4 of 246 comments (clear)

  1. Re:should happen by Daengbo · · Score: 5, Insightful

    How could Sun then relicense the program for sale as StarOffice? In my understanding, the Mozilla foundation can continue to operate on its own while Netscape Navigator is released because of the MPL license, but OO.o is under the LGPL, and Sun requires all submissions to be signed over to the company so that the program can be dual-licensed. How would this work if OO.o became its own Org, like Mozilla. I don't see it happening unless Sun gives up the StarOffice brand.

  2. Re:It All Depends on Sun's Goals by Decaff · · Score: 5, Insightful

    If Sun is interested in goodwill, then this seems a great way to go.

    Open Office is possibly the single most important reason why Linux is useful as a workstation OS. Seems to me like they deserve all the goodwill anyway.

  3. That's strange by ThePhilips · · Score: 5, Insightful

    That's strange. We do hear that request from IBM.

    But in fact I heard that most FLOSS developers are turned down by the size and overall (low) quality of OOo code.

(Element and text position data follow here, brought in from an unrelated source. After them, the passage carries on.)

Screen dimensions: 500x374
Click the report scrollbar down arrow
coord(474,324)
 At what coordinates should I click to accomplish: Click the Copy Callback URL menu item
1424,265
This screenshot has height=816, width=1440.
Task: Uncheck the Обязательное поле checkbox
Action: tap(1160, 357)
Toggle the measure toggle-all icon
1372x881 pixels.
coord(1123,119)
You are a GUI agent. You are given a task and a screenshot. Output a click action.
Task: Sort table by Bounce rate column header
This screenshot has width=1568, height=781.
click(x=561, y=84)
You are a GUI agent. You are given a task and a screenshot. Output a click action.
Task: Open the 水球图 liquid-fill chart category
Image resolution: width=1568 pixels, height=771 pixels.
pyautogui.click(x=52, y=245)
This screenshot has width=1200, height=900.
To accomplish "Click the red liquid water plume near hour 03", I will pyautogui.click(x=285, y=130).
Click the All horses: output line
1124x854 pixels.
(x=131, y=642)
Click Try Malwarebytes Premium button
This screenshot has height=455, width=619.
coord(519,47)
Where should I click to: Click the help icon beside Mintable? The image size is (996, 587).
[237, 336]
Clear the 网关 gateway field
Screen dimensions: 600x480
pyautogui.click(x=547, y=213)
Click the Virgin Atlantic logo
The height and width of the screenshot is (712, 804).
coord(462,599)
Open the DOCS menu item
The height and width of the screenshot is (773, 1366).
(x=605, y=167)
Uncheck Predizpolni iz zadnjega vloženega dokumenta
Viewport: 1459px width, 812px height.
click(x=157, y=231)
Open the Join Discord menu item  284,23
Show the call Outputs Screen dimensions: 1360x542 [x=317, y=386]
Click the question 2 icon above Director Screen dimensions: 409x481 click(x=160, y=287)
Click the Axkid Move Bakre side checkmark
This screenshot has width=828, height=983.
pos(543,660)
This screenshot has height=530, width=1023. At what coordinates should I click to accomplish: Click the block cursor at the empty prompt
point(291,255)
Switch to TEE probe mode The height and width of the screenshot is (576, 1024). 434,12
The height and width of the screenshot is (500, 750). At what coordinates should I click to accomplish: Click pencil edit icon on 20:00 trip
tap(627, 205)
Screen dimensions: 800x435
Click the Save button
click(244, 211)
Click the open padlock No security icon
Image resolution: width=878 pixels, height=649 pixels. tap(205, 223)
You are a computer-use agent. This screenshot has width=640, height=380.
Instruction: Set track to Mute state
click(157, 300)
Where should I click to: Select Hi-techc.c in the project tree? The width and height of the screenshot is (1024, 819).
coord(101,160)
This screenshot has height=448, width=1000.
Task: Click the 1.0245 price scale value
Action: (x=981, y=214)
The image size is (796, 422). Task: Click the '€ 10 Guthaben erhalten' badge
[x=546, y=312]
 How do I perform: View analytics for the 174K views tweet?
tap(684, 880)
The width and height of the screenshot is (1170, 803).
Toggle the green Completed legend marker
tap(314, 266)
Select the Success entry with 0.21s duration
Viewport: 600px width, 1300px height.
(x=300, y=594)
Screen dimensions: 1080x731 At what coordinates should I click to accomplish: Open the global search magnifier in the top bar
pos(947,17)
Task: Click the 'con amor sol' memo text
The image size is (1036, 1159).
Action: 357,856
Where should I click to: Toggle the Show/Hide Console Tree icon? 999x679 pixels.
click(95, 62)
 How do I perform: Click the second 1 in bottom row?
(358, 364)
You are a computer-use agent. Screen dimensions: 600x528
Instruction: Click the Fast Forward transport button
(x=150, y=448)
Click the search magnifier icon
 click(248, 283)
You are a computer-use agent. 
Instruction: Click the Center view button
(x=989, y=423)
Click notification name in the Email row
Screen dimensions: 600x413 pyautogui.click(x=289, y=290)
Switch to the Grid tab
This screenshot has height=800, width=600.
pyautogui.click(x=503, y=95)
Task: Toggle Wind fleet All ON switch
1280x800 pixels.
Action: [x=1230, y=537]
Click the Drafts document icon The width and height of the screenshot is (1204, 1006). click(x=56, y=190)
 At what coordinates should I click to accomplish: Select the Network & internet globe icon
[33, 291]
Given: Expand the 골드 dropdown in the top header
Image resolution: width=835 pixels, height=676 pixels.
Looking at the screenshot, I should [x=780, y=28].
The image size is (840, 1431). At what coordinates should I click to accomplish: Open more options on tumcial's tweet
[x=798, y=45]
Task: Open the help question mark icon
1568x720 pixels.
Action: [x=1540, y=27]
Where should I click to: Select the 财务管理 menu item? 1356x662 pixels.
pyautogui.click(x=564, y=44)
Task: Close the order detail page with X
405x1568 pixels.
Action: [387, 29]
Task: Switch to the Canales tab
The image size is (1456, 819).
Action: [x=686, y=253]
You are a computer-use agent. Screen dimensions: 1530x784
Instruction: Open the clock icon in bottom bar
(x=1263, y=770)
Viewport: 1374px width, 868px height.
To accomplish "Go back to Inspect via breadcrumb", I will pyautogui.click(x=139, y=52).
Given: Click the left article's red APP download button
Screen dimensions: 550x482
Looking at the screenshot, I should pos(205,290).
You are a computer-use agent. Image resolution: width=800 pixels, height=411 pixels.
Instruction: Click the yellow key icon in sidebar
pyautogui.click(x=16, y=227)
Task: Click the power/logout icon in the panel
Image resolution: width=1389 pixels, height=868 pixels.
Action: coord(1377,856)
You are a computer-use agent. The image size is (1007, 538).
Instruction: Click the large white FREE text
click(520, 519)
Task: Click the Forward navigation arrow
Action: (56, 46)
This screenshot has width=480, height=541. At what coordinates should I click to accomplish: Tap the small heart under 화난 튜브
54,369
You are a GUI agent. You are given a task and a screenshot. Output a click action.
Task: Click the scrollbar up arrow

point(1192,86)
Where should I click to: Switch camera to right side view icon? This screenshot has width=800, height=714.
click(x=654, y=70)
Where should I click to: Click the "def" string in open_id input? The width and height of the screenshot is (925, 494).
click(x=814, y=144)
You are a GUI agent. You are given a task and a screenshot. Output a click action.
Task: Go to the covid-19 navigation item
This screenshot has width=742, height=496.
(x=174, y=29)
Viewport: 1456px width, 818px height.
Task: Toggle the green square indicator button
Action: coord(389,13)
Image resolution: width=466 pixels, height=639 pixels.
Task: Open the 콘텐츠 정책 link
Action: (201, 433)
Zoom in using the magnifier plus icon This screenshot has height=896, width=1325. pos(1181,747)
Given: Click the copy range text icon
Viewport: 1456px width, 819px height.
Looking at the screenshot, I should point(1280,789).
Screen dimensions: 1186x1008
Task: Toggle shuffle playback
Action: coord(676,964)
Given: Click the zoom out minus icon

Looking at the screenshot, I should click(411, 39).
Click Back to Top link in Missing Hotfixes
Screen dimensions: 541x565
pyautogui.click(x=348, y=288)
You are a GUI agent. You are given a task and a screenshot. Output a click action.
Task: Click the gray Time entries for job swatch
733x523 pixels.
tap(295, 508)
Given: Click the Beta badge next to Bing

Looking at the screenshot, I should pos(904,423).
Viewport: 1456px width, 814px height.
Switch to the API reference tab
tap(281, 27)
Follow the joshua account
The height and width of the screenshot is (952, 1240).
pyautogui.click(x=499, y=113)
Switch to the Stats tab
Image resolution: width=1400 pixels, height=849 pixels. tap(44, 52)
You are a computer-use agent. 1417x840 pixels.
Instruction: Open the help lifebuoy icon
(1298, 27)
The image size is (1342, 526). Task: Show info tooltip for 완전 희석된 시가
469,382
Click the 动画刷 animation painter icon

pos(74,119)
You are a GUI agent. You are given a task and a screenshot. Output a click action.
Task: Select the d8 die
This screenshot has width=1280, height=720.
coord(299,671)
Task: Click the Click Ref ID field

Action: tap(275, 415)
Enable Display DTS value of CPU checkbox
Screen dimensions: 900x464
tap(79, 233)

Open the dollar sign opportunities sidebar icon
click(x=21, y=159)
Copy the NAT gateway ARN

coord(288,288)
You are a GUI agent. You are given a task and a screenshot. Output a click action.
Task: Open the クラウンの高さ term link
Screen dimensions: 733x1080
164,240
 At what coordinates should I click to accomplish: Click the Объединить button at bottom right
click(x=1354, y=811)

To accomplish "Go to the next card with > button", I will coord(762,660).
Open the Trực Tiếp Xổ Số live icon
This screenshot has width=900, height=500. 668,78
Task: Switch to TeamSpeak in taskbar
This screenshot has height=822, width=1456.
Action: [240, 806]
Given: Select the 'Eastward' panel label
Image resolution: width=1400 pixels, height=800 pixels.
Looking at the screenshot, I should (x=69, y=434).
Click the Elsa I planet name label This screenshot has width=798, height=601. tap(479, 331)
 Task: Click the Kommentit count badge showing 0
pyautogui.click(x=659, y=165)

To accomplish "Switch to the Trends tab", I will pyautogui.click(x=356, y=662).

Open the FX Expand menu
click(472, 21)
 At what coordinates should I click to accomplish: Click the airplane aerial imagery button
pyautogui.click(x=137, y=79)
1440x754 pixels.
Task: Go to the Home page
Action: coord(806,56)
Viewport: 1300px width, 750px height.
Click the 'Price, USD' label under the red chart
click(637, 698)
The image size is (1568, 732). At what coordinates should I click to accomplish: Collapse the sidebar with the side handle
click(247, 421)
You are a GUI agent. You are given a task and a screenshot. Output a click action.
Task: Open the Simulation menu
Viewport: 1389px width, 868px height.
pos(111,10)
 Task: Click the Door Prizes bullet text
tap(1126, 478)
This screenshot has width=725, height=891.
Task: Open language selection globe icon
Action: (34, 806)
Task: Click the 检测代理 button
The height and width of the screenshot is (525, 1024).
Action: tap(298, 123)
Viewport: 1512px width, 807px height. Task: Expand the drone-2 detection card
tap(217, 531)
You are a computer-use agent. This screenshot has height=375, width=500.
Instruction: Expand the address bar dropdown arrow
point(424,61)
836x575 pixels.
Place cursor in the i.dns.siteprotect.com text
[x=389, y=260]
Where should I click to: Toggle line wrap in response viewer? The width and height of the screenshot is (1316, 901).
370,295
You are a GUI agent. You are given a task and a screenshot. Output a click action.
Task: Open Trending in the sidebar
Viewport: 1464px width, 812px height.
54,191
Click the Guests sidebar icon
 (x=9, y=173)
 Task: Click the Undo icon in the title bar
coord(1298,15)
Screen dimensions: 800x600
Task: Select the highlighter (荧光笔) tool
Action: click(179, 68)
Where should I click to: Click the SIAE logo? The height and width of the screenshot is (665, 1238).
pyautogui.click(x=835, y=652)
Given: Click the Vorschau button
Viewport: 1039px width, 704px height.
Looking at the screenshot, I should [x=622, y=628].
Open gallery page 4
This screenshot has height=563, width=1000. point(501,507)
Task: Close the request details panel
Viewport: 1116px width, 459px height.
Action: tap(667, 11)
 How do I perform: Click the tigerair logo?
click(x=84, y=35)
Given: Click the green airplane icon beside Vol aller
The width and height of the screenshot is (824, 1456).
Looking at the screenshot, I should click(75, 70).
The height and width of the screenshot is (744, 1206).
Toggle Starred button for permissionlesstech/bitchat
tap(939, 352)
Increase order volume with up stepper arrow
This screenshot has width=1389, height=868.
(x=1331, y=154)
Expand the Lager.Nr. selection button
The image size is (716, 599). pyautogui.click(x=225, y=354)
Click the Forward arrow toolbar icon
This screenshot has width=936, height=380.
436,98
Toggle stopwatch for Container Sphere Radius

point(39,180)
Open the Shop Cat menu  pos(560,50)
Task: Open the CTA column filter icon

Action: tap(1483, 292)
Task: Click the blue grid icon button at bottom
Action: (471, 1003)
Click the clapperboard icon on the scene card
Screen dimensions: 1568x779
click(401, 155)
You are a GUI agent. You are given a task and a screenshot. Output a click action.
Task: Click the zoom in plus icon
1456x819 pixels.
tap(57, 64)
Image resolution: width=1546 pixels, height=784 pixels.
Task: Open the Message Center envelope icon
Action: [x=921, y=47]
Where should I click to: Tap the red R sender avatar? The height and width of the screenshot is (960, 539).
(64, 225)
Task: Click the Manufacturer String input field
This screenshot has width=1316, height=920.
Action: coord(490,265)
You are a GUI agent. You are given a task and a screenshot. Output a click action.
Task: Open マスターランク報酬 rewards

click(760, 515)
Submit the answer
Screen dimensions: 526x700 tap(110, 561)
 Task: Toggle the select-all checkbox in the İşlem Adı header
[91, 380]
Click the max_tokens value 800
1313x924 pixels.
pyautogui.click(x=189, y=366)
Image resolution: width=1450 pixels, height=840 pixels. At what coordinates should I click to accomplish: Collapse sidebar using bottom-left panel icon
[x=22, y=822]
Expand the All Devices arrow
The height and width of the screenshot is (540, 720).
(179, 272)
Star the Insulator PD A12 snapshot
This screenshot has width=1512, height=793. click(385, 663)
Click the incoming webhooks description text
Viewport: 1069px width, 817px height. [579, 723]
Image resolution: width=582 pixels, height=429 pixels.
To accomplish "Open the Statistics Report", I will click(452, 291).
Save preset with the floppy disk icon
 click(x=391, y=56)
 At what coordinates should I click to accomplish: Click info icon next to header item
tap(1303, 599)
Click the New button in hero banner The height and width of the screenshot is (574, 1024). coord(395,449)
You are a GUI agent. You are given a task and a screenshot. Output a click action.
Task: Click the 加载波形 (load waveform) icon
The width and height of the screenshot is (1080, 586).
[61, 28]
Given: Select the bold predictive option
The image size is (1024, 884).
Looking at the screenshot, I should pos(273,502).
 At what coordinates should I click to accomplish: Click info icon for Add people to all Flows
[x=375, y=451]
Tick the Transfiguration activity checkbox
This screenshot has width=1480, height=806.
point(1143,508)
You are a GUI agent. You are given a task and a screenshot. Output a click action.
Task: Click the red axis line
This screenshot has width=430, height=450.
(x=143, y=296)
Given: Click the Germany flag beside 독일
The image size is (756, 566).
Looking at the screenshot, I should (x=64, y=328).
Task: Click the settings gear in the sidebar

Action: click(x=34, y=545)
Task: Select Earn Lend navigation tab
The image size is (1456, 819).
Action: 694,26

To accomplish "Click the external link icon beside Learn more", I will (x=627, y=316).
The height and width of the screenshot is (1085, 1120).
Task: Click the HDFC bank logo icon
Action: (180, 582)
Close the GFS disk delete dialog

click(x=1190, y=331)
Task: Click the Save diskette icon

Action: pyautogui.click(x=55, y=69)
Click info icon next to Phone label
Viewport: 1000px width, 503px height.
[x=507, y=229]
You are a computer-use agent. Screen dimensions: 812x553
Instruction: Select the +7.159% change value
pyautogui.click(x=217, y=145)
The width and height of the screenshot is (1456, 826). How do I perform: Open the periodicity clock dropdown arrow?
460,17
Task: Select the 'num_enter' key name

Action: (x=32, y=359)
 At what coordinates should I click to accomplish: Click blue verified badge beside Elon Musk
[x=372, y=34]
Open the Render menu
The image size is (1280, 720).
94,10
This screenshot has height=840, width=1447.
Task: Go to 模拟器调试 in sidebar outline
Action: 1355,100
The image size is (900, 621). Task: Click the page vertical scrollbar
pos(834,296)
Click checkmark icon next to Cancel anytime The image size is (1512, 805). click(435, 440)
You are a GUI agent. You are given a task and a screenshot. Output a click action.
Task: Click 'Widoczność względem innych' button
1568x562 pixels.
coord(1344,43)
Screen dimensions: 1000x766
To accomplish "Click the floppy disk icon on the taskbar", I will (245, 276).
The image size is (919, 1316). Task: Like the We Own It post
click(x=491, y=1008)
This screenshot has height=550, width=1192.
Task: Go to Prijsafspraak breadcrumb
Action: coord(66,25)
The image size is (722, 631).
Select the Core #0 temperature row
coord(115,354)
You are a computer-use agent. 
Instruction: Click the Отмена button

    As one developer said on blog (I failed to find that remark again) the thing is only paid Sun developers would work on it. And only because they are paid to do so. Compilation take ages and level of requirements for development is high - that all creates entry barrier to FLOSS developers, most of whome work in their own spare time.

    To put in prospective: what would you want to spend you time on: hacking Linux kernel and then in 10 minutes seeing your changes or waiting N hours when OOo compilation finishes?

    I never looked into OOo sources. But the pace of progress project makes - and the kind of progress it makes - tell quite much about how project is organized. I truly hope that KOffice would be able to run on Wind0ze - in office unfortunately I'm completely confined to the M$ Wind0ze. At the moment only OOo can read the SXW files OOo produces upon import from M$O... AbiWord fails completely to pick up styles in such documents. KOffice 1.4 is quite close to render the files the way as OOo does.

    --
    All hope abandon ye who enter here.
  4. Re:should happen by Daengbo · · Score: 5, Insightful

    It's kind of my point that they really can't keep the current license and still sell StarOffice, because they wouldn't be able to take code which isn't theirs and relicense it. They would have to move OO.o to a BSD-style license to still sell StarOffice, right? And that would alienate a large number of developers who prefer the (L)GPL. Sun would also be seeing numerous, virtually identical competing offerings from other companies (e.g. IBM). I just don't see the motivation for Sun to do this. When Mozilla was cut loose, it looked to me to be a way to cut developer salaries, and since the Netscape brand was pretty much defunct (and free!) anyway, there was nofinancial disincentive to move Mozilla into its own org. StarOffice is, as far as I can tell, making "some" money for Sun, still, and is an up-and-comer, not a has-been. My two won (SKW).